On Thursday (10/2) Tropical Storm Marie was located 900 nmiles south of San Diego tracking west with sustained winds of 40 kts. Marie is scheduled to continue on this heading at 6 kts with no real change in strength through Monday, then fade out. No swell generation potential is expected for the mainland. Low odds for windswell generation for the East Shore of the Big Island down the road.
At the oceans surface no swell producing fetch was present aimed at US targets. Over the next 72 hours no change is forecast. We have started focusing on the North Pacific exclusively and will update South Pacific activities on an exception basis.

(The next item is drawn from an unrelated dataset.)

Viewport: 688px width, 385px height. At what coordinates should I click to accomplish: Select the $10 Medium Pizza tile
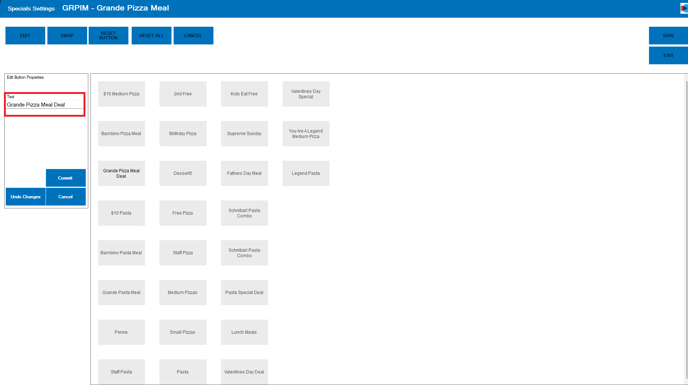coord(121,94)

On Thursday (9/25) a weak gale was centered east of new Zealand generating 45 kts winds and 32 ft seas at 49N 162W tracking due east. It held but over an even smaller area in the evening with 45 kts winds left and 32 ft seas at 48S 152W aimed a little more to the north. Some degree of 45 kts winds continued Friday aimed almost due north with 30 ft seas at 46S 140W in the AM and then 33 ft at 45S 130W in the evening, gone by Saturday. Some degree of decent utility class swell could push into California (unshadowed too) starting early Sat (10/4) with swell 2 ft @ 16 secs (3 ft faces) late in the day dropping to 15 secs on Sunday.
A strong storm started building under New Zealand starting Thursday evening (9/25) with pressure 936 mbs and winds to 55 kts at 58S 158E aimed due east or 30 degrees east of the 215 degree path to CA and 45 degrees east of the 201 degree path to Hawaii. Seas from previous fetch to be 32 ft at 55S 165E.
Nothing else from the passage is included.